Stored data entries:
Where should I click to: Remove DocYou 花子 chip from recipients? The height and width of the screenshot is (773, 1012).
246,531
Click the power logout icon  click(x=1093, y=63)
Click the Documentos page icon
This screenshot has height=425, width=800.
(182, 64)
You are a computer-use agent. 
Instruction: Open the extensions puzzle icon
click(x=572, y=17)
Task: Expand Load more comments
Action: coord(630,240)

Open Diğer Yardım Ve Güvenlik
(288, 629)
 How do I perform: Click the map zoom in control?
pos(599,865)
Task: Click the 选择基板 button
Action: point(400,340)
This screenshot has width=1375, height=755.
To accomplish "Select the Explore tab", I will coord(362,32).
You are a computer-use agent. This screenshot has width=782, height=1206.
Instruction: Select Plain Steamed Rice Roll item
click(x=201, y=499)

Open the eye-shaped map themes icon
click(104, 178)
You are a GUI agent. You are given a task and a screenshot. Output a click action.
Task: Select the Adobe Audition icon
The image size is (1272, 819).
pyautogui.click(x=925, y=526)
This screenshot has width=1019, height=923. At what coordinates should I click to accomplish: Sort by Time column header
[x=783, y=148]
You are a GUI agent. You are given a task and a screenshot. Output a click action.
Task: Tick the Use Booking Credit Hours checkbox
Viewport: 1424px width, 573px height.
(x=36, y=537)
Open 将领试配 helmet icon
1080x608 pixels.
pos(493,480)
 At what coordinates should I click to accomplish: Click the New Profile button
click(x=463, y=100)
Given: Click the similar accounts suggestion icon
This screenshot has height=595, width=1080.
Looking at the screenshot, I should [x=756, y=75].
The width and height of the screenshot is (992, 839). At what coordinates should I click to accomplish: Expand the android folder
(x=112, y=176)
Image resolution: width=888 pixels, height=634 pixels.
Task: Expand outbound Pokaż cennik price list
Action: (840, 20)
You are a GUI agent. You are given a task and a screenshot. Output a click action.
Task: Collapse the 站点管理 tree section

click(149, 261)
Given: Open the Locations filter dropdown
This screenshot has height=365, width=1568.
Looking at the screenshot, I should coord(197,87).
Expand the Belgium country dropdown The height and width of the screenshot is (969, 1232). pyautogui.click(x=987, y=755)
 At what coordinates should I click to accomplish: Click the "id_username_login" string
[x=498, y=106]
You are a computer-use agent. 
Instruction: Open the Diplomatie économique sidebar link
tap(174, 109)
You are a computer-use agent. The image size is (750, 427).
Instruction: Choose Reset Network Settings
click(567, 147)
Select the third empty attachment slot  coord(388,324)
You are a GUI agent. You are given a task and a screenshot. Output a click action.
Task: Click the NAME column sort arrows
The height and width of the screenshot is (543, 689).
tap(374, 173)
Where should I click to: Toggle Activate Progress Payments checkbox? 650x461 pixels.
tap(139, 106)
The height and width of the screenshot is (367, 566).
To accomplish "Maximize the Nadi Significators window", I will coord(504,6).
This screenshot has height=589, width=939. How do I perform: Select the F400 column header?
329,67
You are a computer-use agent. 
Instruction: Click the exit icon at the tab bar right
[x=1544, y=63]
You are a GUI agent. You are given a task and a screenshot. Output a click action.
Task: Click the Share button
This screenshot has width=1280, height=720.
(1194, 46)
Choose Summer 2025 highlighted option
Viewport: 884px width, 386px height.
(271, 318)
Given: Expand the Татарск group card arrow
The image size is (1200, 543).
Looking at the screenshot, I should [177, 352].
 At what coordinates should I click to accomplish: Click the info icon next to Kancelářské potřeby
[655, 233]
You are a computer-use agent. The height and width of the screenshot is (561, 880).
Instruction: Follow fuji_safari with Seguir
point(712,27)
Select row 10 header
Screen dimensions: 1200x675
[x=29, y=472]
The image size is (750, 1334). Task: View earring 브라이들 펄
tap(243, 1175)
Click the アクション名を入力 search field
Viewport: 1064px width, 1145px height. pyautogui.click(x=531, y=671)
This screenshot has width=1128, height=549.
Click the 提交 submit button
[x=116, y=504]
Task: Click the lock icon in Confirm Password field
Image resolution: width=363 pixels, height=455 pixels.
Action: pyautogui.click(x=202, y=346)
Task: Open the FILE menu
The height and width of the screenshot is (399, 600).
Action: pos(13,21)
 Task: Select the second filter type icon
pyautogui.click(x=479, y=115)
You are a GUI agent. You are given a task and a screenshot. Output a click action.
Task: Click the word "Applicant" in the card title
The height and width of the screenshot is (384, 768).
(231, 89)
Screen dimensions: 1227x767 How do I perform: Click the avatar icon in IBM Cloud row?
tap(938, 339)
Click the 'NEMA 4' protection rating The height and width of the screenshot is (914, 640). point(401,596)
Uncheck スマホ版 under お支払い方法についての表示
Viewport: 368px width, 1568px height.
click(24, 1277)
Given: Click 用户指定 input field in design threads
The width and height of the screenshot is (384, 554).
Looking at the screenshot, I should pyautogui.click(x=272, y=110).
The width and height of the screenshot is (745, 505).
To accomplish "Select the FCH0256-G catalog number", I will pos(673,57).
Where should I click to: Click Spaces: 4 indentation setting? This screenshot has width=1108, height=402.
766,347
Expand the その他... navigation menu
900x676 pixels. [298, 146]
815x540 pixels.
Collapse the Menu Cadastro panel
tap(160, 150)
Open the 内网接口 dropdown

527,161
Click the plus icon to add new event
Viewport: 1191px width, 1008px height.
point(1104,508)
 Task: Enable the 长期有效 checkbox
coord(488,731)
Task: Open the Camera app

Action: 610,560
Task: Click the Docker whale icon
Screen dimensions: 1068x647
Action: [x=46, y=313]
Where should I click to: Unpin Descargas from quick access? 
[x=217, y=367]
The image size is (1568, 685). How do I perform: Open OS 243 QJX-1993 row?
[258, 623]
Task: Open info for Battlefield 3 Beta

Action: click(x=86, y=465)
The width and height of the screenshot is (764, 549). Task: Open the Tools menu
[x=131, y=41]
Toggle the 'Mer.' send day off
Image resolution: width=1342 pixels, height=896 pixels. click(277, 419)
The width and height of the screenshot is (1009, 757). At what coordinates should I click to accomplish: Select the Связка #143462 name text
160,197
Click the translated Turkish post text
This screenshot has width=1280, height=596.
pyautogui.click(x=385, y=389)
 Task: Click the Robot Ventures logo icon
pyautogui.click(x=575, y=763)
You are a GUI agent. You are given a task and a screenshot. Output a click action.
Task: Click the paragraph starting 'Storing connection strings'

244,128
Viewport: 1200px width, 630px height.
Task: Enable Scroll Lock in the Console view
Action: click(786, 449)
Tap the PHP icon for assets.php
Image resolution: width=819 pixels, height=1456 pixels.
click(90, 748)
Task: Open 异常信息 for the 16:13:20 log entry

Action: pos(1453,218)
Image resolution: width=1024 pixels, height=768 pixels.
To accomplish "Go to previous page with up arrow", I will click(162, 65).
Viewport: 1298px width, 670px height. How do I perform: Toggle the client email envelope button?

- [WHAT NEEDS TO BE DONE]: The word is "card". Copy every line above where it appears.

- [RESPONSE AREA]:
Given: Expand the Татарск group card arrow
Task: Click the word "Applicant" in the card title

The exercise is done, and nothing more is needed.